Bend hurdle rates to reflect transition risks and rewards
The energy research added that internal hurdle rates must follow the divergence in external capital costs, risk, and long-term growth potential. Risk avoidance and optionality are part of the low ‘return’ of transitional investment.
“Higher returns could be up for grabs in low-carbon projects with greater commercial risk, such as CCUS developments that include carbon price risk. In times of uncertainty, companies need a larger portfolio of options to manage risk. Use a suitable hurdle rate for the opportunity,” the report said.
Use Mergers and Acquisitions (M&A) and new business models to enable growth and close valuation discounts
Major oil companies are already using M&A to accelerate expansion into low-carbon businesses, such as biofuels, biogas, and renewable power. However, overall capital allocated to low-carbon M&A remains limited. Mining majors continue to take a low-risk approach to acquisitions of transition-focused commodities.
According to Wood Mackenzie, new or modified business models can help reduce the transition valuation discount and support efficient capital allocation in businesses with quite different costs of capital and risk-reward profiles.
“A transition growth mindset does not mean abandoning capital discipline if combined with risk-adjusted and transparent hurdle rates.

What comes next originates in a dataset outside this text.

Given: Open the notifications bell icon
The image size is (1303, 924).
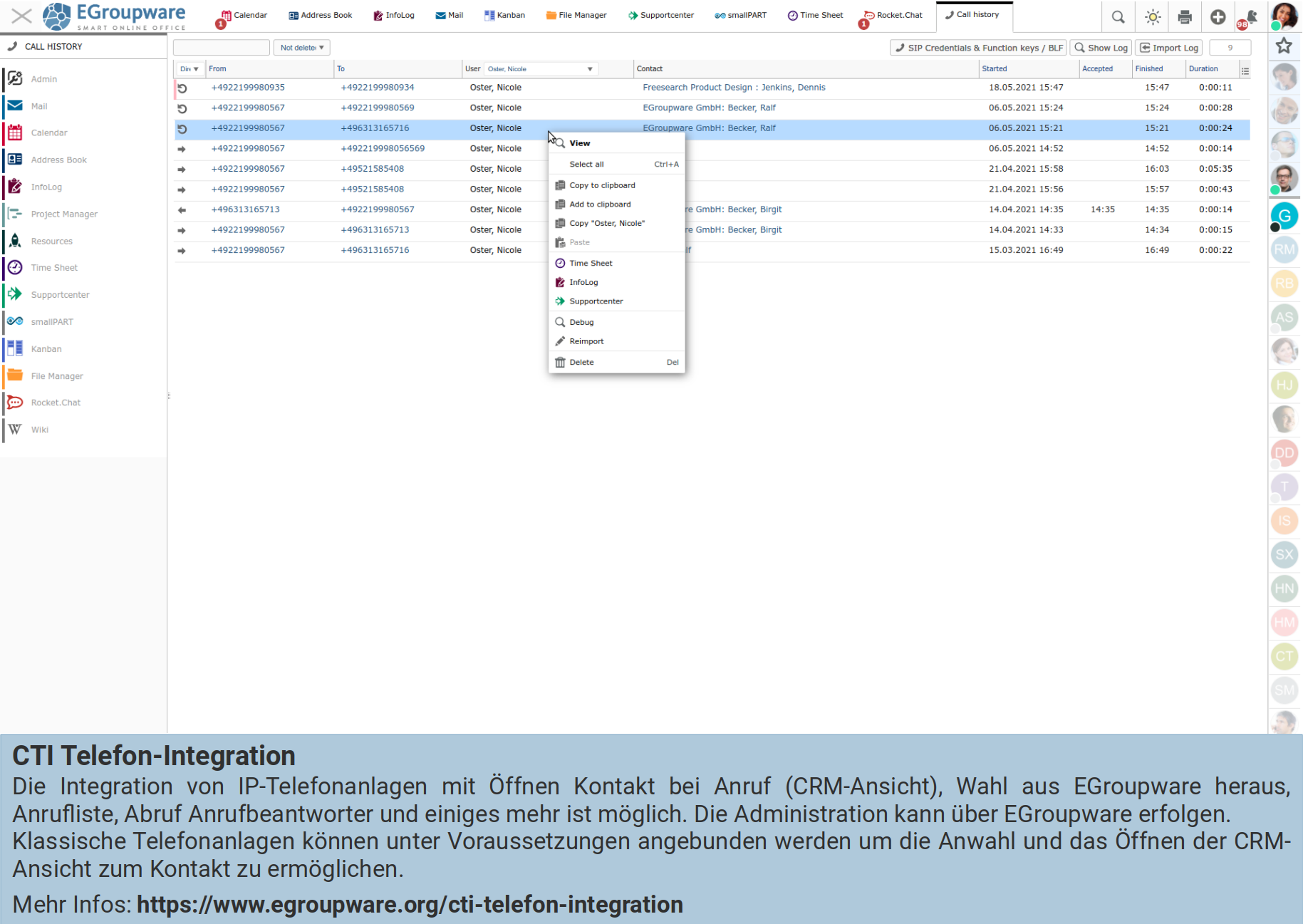Looking at the screenshot, I should click(1250, 16).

There are different horses for different courses, depending on a company’s scale, portfolio make-up, geographical focus, and legacy skillset,” Ellacott said.
“The prize is worth fighting for: bending the carbon curve to limit the world’s temperatures to well below 2 °C. And a balanced, disciplined, transition-focused investment approach could grow corporate cash flows sustainably, boosting company valuations.”
The energy firm further said that expected reinvestment rates (investment as a percentage of operating cash flow) in oil and gas companies and miners of between 40 percent and 50 percent trail the investment rates of utilities chasing growth. Reinvestment rates in both sectors have been trending down since the middle of the last decade.
In large part, this has been due to strategies such as capital restraint and massive buybacks that have been successful for companies and investors, the energy consultancy firm said. The oil and gas, metals, and mining sectors have outperformed the broader market by 44 percent and 16 percent, respectively, since the end of 2021.
“Realistically, the only way to change investor sentiment is to bring about further shifts in the risk-reward equation. We will have to see this in a variety of ways. Examples are government support schemes like the Inflation Reduction Act in the US, regulations such as the European Carbon Border Adjustment Mechanism, or customer-driven market creation, such as a willingness from consumers to pay premiums for low-carbon energy,” Ellacott said.
“Financial institutions could also play a big part by punishing slow-to-change companies with higher borrowing rates. Hopefully, this will drive new investment inflexion points that will catalyse more activity for low-carbon energies.”
Wood Mackenzie added that wind and solar have passed through inflection points and are scaling rapidly, thanks to strong capital infusions. A similar point will have to be reached for the energy transition support system: metals, CCUS, bioenergy, hydrogen, and charging infrastructure.
“The evolution of policy is a big unknown. Companies may face the capital allocation dilemma of high hydrocarbon returns versus lower-risk, lower-return transition-enabling projects for decades yet,” said James Whiteside, head of corporate metals and mining for Wood Mackenzie.
“Rather than chasing carrots or ducking sticks, companies need to develop robust strategies to navigate the unfolding regulatory landscape of the energy transition. The metals most exposed to the transition, such as lithium and rare earth elements, have garnered more media attention than established commodities such as nickel, copper, and aluminum. But these base metals need to mobilise the most growth capital to achieve climate goals.”